The newly remodeled Aragon Ballroom is located at 1106 W. Lawrence Ave. near the corner of Lawrence and Broadway in Chicago's Uptown neighborhood and is easily accessible, just 4 blocks west of Lake Shore Drive and just 4 miles east of the Kennedy expressway. There are three large parking lots located within a 1/2 block of the Aragon Ballroom. Additionally, the Howard Street Blue Line stops just across the street. Doors will open at 6pm with the first bell at 7pm.

Headlining the action packed card is the American debut of super-bantamweight Ricardo “PIOLO” Castillo, 12-2 (6KO's) of Mexicali, Mexico as he squares off in a scheduled ten rounder against WBO Latino Champion, Edel Ruiz, 24-12-3 (13KO's) of Los Mochis, SI, Mexico. Castillo will be accompanied to the ring by his brother, World Lightweight Champion Jose Luis Castillo.

In the co-main event of the evening, one of Chicago's most popular fighters, middleweight “MACHO” Miguel Hernandez, 14-1 (9KO's), battles hard swinging local veteran “MARVELOUS” Shay Mobley, 7-4-1 (2KO's), of One In a Million Inc.in a scheduled eight rounder.
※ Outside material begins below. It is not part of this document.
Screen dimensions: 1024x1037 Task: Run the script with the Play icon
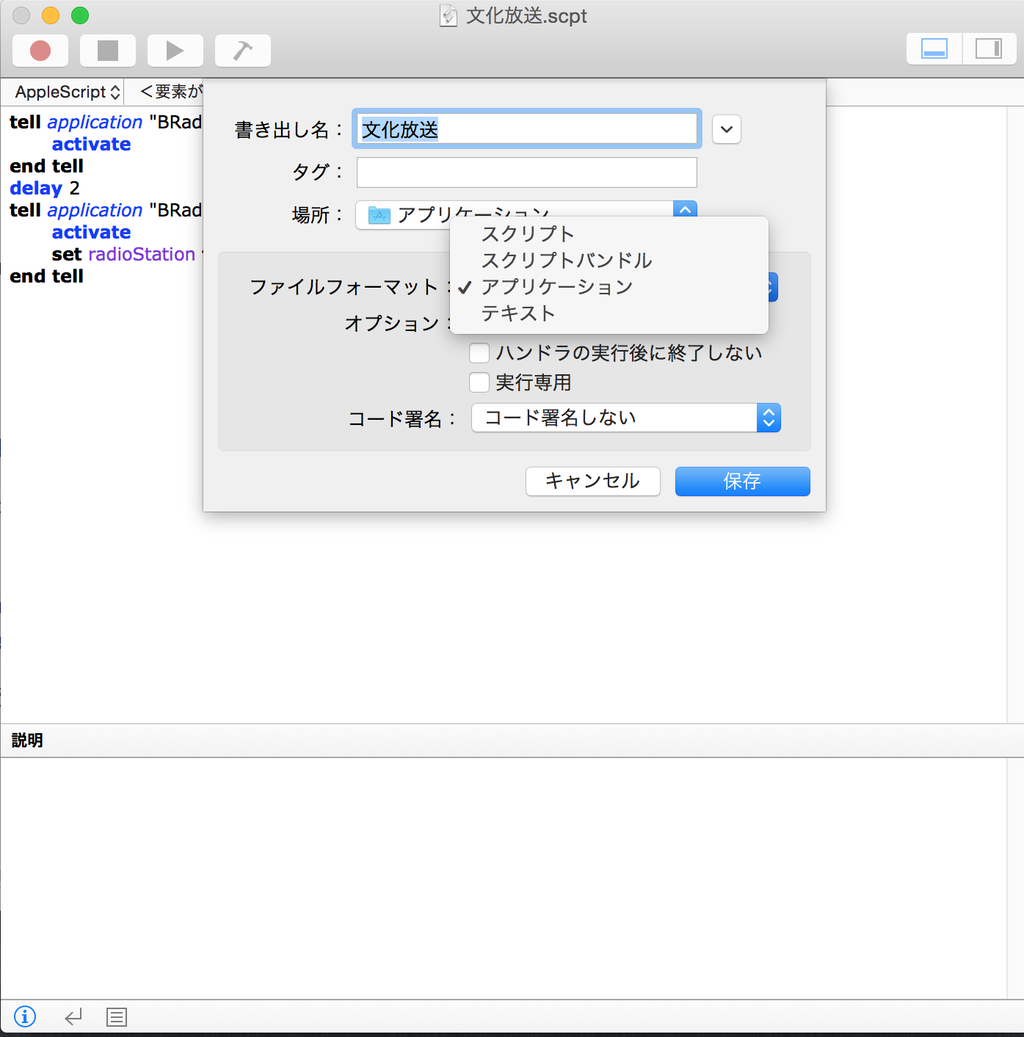tap(175, 50)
The huge undercard bouts include;

Carlos Molina vs TBA, six rounds, junior middleweights
Frankie Tafoya vs TBA, four rounds, featherweights
Ottu Holified vs. Allen Medina, four rounds, middleweights
Francisco Rodriguez vs. LaShaun Blair, four rounds, bantamweights
Rita Figueroa vs. Sarina Hayden, four rounds, junior welterweights

Said Dominic Pesoli, President of 8 Count Productions, “it was a terrific evening last month and our fans were thrilled to be at the Aragon to watch David, Speedy and Luciano. David Diaz's fight against Jaime Rangel was a fight people will talk about for a long time. Our commitment to our fans is to make every event of ours better than the last one. This main event is terrific, both guys are very tough Mexicans who won't take a step back.

The fans love Miguel and Mobley figures to be a very tough opponent. Him and David Estrada had a six round war last June at our show. And the undercard showcases a lot of new, younger talent that is coming out of Chicago right now. Tafoya and Holifield have both had very successful beginnings to their careers and Francisco Rodriguez comes with fantastic amateur credentials and David Diaz says he has all the talent to be a great pro.”

“We've got big plans for 2005 and this show should take up right where last months show left off. The huge crowd loved the action last time and I'm sure they'll say the same thing this time.”